• **The exercise**
Put every line of the records below into a numbered list, leaving out any blank lines.

______

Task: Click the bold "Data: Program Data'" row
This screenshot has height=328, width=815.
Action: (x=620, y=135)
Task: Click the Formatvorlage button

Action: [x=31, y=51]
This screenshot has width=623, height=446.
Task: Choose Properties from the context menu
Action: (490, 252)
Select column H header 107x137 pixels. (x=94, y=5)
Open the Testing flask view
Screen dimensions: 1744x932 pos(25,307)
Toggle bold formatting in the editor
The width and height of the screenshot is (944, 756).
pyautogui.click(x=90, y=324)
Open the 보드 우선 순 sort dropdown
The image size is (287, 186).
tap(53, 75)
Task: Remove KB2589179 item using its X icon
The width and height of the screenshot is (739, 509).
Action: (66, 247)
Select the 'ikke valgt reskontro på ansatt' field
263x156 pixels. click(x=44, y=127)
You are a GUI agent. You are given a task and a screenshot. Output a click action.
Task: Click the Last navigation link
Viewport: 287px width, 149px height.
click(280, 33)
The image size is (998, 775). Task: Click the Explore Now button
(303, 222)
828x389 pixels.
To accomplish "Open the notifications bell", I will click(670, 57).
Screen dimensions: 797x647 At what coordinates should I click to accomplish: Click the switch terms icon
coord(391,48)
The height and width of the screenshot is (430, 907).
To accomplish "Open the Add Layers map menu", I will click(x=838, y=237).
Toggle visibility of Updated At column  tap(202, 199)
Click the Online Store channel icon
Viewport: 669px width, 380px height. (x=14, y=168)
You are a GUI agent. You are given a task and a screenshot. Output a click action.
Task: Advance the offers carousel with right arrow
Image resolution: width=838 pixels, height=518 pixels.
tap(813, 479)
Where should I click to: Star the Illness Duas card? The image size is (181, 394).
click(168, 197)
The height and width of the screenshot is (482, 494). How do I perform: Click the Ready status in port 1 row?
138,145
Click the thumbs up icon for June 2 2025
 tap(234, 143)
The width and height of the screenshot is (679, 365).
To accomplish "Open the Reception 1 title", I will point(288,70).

______

• **Result for this exercise**
1. Task: Click the bold "Data: Program Data'" row
2. This screenshot has height=328, width=815.
3. Action: (x=620, y=135)
4. Task: Click the Formatvorlage button
5. Action: [x=31, y=51]
6. This screenshot has width=623, height=446.
7. Task: Choose Properties from the context menu
8. Action: (490, 252)
9. Select column H header 107x137 pixels. (x=94, y=5)
10. Open the Testing flask view
11. Screen dimensions: 1744x932 pos(25,307)
12. Toggle bold formatting in the editor
13. The width and height of the screenshot is (944, 756).
14. pyautogui.click(x=90, y=324)
15. Open the 보드 우선 순 sort dropdown
16. The image size is (287, 186).
17. tap(53, 75)
18. Task: Remove KB2589179 item using its X icon
19. The width and height of the screenshot is (739, 509).
20. Action: (66, 247)
21. Select the 'ikke valgt reskontro på ansatt' field
22. 263x156 pixels. click(x=44, y=127)
23. You are a GUI agent. You are given a task and a screenshot. Output a click action.
24. Task: Click the Last navigation link
25. Viewport: 287px width, 149px height.
26. click(280, 33)
27. The image size is (998, 775). Task: Click the Explore Now button
28. (303, 222)
29. 828x389 pixels.
30. To accomplish "Open the notifications bell", I will click(670, 57).
31. Screen dimensions: 797x647 At what coordinates should I click to accomplish: Click the switch terms icon
32. coord(391,48)
33. The height and width of the screenshot is (430, 907).
34. To accomplish "Open the Add Layers map menu", I will click(x=838, y=237).
35. Toggle visibility of Updated At column  tap(202, 199)
36. Click the Online Store channel icon
37. Viewport: 669px width, 380px height. (x=14, y=168)
38. You are a GUI agent. You are given a task and a screenshot. Output a click action.
39. Task: Advance the offers carousel with right arrow
40. Image resolution: width=838 pixels, height=518 pixels.
41. tap(813, 479)
42. Where should I click to: Star the Illness Duas card? The image size is (181, 394).
43. click(168, 197)
44. The height and width of the screenshot is (482, 494). How do I perform: Click the Ready status in port 1 row?
45. 138,145
46. Click the thumbs up icon for June 2 2025
47.  tap(234, 143)
48. The width and height of the screenshot is (679, 365).
49. To accomplish "Open the Reception 1 title", I will point(288,70).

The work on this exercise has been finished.